Değişim için istemek yeterli değil
Peki insan kendine iyi gelecek yeni alışkanlıklar kazanmak isterken neden zorlanır? Ülgen bu soruyu şu şekilde cevaplandırdı: “Bunun temel nedeni insanın kendini koruma programı. Bilinçaltımız hayatı kurgularken bizim için güvenli alanlar yaratıyor. Mutlu olacağımıza inandığı kodları işaretliyor. Ve bu yazılımın içinde de insan var olmaya çalışıyor. Fakat bu yazılımı güncellemek de gerekebiliyor. İşte burada bir çatışma yaşıyoruz. Güncellemediğimiz zaman eski senaryoların içinde tıkanıyoruz, güncelleme yapıldığında da tehdit altında olduğumuz alarmı veriyor bilinçaltı. Bu program ise sadece bizim hayatta sağ kalmamızı ve mutlu olmamızı amaçlayarak çalışıyor. Bu anlamda alışkanlıkları değiştirmek için bilgi ve istek yeterli olmuyor, teoriyi de bilmek gerekiyor”.
“Pandemi alışkanlıklarını artık kırmalıyız”
Zihnin sadece tehlike anlarında enerji harcadığını belirten Ülgen, “Beyin aslında çok tembel. Belirli anlarda enerji harcıyor ve kendini zorluyor. Tembellik üzerine kurgulanan bir beyni biz çok çalışması üzerine kurgulamaya çalışıyoruz. Değişim bu yüzden enerji ister. Beyin de bu enerjiden istiyor. Stres hormonlarını en az seviyede tutmak için enerji seviyesini de yüksek tutmak gerekiyor” şeklinde konuştu. Pandeminin alışkanlıklar üzerindeki etkisini örnek veren Ülgen, “Pandemi boyunca vücudun hayatta kalma fonksiyonları daha da arttı. Böylelikle sınırlı bir alan içinde hastalığa maruz kalmamak için kaldık. Fakat bu durum pandemi sonrasında da devam ediyor.
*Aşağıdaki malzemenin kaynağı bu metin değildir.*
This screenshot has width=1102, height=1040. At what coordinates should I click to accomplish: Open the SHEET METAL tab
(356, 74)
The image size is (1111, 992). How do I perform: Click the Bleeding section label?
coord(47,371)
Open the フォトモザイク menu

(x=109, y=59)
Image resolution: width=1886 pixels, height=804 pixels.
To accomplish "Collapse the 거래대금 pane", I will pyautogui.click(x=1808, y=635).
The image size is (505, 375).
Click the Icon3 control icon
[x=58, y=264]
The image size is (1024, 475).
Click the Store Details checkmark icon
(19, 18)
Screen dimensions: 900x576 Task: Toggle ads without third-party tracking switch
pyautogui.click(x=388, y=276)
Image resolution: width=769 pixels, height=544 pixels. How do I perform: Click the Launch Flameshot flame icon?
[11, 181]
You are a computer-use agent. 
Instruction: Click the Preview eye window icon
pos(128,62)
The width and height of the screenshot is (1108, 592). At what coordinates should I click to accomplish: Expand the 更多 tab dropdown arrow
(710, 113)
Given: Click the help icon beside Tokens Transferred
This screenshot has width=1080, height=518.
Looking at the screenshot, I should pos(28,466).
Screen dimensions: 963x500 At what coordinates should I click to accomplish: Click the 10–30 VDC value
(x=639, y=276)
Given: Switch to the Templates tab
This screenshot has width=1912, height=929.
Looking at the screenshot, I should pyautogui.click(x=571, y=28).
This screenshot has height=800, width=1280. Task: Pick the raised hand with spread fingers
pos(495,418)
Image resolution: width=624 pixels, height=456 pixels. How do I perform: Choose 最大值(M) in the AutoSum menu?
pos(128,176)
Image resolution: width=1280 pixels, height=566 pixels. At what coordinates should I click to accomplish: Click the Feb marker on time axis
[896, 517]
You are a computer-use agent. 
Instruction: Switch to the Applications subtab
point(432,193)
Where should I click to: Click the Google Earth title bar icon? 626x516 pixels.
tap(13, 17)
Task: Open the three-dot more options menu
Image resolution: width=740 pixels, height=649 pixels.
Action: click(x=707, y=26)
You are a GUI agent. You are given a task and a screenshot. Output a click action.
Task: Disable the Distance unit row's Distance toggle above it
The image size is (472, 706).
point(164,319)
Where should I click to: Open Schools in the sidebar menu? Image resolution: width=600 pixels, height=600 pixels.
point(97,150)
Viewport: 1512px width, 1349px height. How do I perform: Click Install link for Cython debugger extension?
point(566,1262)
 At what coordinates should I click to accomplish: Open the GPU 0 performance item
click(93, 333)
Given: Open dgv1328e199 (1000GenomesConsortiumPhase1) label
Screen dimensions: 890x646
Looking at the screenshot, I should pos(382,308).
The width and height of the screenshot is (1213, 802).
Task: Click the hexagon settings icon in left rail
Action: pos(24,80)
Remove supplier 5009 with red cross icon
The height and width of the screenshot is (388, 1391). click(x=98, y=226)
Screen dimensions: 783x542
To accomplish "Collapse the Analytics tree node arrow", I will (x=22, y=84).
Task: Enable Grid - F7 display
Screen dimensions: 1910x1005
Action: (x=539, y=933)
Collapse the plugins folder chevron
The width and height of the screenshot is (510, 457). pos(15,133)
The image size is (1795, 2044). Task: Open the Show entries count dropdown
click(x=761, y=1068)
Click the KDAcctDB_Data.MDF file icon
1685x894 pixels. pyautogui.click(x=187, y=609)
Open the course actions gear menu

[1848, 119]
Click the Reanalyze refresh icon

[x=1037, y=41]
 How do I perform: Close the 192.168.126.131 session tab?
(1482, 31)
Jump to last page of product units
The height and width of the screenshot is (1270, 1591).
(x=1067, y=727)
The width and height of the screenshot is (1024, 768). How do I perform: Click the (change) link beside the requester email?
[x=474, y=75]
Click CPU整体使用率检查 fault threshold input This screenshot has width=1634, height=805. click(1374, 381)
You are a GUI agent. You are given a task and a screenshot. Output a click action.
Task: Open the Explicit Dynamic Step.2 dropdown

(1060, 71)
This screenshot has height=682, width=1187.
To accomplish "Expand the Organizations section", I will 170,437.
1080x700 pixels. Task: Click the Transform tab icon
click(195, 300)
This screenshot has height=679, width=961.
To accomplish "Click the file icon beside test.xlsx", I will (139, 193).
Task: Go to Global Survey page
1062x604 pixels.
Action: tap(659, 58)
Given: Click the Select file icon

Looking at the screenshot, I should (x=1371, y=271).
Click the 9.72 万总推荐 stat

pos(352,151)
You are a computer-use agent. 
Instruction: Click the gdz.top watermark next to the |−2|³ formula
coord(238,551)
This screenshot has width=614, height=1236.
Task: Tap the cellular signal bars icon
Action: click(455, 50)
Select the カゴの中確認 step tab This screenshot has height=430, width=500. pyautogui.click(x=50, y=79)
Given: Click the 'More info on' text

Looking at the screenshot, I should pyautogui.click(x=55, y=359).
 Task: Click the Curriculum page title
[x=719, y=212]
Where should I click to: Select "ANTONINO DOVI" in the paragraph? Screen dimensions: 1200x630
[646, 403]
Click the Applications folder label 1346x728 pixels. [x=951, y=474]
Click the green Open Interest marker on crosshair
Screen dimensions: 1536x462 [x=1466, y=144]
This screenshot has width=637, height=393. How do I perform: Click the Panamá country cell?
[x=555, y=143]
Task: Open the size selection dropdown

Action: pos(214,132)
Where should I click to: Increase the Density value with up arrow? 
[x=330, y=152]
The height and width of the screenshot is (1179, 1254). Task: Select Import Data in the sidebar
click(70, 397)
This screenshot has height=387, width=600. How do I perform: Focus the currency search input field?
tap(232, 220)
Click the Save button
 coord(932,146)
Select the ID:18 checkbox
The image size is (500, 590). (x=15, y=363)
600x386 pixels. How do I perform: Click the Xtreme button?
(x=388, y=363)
Örneğin daha çabuk yoruluyoruz, arkadaş buluşmaları sürekli erteleniyor. Pandemide zihnin acil bir şekilde aldığı karar yavaş yavaş alışkanlığa döndü. İşte şimdi de bu alışkanlığı kırıp sosyal yaşama olağan akışında devam etmemiz gerekiyor” dedi.